O MEC, até hoje, não tomou nenhuma decisão plausível, de real importância. Cada vez mais não passa de um órgão governamental podre, coisa que não deveria ser.
Bem, falemos sobre a prova. Para começar, devo apontar, de cara, que a prova não vale uma cebola frita. O funcionamento é o seguinte: uma mesma prova é aplicada nos alunos do primeiro e do último ano de cada curso, visando avaliar como o aluno entra na universidade e como está no término do curso; acontece que se trata da mesma prova. Os alunos recém-universitários se deparam com questões de alto nível, questões que abrangem conhecimentos profundamente específicos. Alunos de primeiro ano se sentem profissionais formados há anos. Os alunos do último ano, estes não fogem do sentimento ignoto proporcionado pela prova – a cobrança é maior, o medo também – a prova é vista como um janicéfalo.
boicote_enade[1][1]Mas ainda não falei realmente das questões. Elas não têm nexo. Elas não fazem sentido. As questões para interpretação de texto foram elaboradas com descaso, foram, como dizem em algumas regiões brasileiras, “feitas na coxa”. Vale ressaltar também os vários erros de português. Questões de pós-graduação foram colocadas como se fossem matéria de ensino médio.
Uma questão que despertou respostas ásperas de minha autoria foi uma que foi colada em minha mente com saliva, algo como: “(…) quais os direitos dos brasileiros para uma melhora do quadro econômico(…)”, algo quase assim. Minha resposta, esta que não obedeceu às ridículas dez linhas para o texto, contém uma frase que até agora proporciona orgulho para minha pessoa, algo como: “(…) a princípio, acabar com os órgãos governamentais que se dizem importantes e sérios, com membros que não pensam, como vocês, do MEC (…)”. Sim, concordo que é uma resposta raquítica, mas senti prazer em não responder a questão e ainda colocar minha opinião.

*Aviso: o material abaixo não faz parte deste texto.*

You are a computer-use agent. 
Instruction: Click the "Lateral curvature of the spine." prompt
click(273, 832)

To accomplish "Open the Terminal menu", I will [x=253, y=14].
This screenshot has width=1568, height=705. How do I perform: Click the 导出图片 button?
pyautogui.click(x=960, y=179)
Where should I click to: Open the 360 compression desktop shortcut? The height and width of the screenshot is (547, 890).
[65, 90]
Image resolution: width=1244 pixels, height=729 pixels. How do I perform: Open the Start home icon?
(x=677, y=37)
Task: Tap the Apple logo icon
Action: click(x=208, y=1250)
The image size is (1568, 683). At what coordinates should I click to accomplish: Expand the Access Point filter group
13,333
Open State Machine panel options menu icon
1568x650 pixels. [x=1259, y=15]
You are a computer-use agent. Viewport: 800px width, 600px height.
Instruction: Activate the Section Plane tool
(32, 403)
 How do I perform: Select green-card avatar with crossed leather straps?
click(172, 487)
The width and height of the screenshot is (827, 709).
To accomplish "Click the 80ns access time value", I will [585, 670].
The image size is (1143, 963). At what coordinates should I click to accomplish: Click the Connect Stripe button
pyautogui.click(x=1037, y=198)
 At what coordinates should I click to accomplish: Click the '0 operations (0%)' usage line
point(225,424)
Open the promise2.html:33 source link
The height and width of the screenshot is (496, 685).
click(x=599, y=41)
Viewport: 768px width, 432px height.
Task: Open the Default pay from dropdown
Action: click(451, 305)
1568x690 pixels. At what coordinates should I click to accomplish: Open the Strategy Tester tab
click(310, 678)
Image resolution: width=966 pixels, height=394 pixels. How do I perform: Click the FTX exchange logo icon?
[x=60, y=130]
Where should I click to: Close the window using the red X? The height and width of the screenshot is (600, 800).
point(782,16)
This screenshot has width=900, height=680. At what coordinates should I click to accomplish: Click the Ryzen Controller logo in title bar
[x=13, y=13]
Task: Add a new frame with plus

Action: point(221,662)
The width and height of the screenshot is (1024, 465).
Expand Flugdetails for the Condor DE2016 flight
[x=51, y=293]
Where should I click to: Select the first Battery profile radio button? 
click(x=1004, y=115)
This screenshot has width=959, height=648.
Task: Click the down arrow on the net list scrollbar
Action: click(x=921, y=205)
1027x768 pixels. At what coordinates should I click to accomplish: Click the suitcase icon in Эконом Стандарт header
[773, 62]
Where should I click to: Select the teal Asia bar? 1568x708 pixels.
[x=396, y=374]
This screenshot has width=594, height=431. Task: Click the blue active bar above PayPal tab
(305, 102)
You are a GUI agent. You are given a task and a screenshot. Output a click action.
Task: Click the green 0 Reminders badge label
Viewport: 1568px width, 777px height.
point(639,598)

Semanas antes da prova, o coordenador do curso de Psicologia da UNIBAN foi até minha sala para “falar do ENADE”. Ele começou falando sobre o funcionamento da prova, e alguns blá-blá-blás mais. No final, ficou claro que ele foi até lá para tentar ganhar os alunos no gogó – um péssimo ator – sim, pois pediu, primeiramente indiretamente e depois diretamente, para falarmos bem da Universidade, isso no questionário sócio-econômico, e para estudarmos as matérias mais avançadas para melhor responder as questões das provas (este pedido foi bem mascarado, mas aconteceu). Bem, se depender das minhas respostas, o nome da universidade na praça não será nem fó nem fú. Fiz o que todos deveriam ter feito – na minha concepção – ou seja, burlar a prova. Na teoria, não abrir as pernas da primeira vez não permitirá futuras penetrações por conta do costume.

O pior é o medo que os responsáveis pela prova tentam passar: quem não aceitar fazer a prova, não receberá o diploma no término do curso. Totalmente democrático, não?! Que venham as reclamações!
Antigamente pensava nas revoluções propostas por amigos à cerca das ações do MEC, para tentar revertê-las. Eles tinham meu apoio, pois pensava que atacar as ações serviria como um detonador para as mesmas; hoje vejo que o quem deve ser atacado é o próprio MEC. Fim ao MEC, amigos.